Alfredo Pérez Berciano
Fue hace justo veinte años y unos días. El 1 de marzo de 1981. Ahora la memoria se acuerda de ello como una condena en el penal de los recuerdos. Aquel día, tres tipos secuestraban a punta de pistola a Enrique Castro Quini, el nueve del FC Barcelona, que iba a buscar a su mujer al Aeropuerto del Prat.
El delantero, que acariciaba la gloria recién llegado el año antes desde su querido Gijón, había firmado el contrato de su vida y copaba portadas de periódicos cuando el destino se cruzó en su vida.
Bonachón como pocos, de sonrisa perenne e infinita, se convertía en un killer del área cuando el silbato indicaba el inicio de las hostilidades.
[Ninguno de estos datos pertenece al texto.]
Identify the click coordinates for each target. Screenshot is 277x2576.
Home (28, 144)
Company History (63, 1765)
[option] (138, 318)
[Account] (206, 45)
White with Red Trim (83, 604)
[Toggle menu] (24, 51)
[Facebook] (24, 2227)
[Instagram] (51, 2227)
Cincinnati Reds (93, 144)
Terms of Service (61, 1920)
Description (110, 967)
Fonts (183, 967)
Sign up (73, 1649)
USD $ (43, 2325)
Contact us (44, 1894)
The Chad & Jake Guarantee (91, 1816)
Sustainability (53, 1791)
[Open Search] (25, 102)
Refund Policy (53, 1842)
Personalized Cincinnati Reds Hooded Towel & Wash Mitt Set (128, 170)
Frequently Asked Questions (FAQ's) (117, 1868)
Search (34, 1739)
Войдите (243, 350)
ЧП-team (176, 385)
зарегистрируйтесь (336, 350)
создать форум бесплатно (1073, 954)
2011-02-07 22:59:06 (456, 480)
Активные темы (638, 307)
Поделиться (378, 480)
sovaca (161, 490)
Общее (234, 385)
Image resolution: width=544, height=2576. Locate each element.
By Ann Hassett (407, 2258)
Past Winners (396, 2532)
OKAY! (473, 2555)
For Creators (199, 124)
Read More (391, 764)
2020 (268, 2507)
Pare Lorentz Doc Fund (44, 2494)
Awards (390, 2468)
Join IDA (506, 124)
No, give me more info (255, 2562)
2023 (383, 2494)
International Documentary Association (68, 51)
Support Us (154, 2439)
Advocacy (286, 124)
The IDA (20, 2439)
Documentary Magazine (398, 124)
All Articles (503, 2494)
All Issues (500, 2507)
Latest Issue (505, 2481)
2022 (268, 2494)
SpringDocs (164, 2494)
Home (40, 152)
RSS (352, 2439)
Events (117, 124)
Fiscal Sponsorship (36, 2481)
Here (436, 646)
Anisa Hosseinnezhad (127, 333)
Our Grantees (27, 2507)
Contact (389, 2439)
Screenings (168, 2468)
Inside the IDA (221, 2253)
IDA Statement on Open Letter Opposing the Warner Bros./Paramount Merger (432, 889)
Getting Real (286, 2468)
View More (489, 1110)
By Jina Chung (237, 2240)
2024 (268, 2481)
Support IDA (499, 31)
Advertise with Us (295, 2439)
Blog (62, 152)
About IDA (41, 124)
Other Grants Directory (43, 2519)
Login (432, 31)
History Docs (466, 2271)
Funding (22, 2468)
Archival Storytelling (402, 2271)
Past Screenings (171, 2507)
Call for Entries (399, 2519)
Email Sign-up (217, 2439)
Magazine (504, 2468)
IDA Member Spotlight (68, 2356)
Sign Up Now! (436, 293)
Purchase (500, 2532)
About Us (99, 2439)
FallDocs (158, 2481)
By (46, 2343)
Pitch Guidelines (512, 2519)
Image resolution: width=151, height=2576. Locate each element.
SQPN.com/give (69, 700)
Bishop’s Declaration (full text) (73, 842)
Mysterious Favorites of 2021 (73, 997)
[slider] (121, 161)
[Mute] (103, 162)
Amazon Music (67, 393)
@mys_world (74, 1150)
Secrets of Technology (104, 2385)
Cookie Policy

Era un nueve voraz al primer toque, incansable, acrobático y con un salto de cabeza descomunal.
Aquel 1 de marzo, su desaparición dejó al país rebozado en un drama insólito, difícil de imaginar. Como si hoy en día borran del mapa a Messi o a Cristiano. Justo el domingo siguiente, el FC Barcelona visitaba al líder, el Atlético de Madrid. En aquel partido, por supuesto, no fue capaz de rascar ni un punto, a la semana siguiente volvió a perder 0-2 con el Salamanca. La plantilla estaba destrozada y anímicamente, la ausencia de su delantero centro y buque insignia, había sido un palo tremendo para los jugadores. La incertidumbre flotaba en cada hora esperando una llamada que anunciara la liberación.
Después de un secuestro Kafkiano, de policía y teléfonos ardiendo, de un garaje minúsculo, de bocadillos, fronteras de países y depósitos en bancos suizos, más de cinco mil aficionados recibieron al asturiano de vuelta a casa al son de Asturias patria querida. Ese día Quini, con una barba poblada y descuidada volvió a nacer. Muchos dicen que nunca volvió a ser el mismo. El año siguiente, en 1982, consiguió el último de sus cinco trofeos pichichi en primera división. El episodio le marcó de por vida. Decidió volver a su Sporting de Gijón del alma como una ballena que quiere morir varada en su orilla.
Siempre será recordado en Gijón como un Dios del fútbol, campechano y simpático, una persona fascinante a quien los aficionados veneraban. Con los años se supo que había renunciado a la multa que el juez había impuesto a sus secuestradores, incluso se reunió con uno de ellos diez años después. Así era Quini. Un hombre bueno. Un nueve mayúsculo, incansable, amigo del balón. Quinocho, el “Brujo”.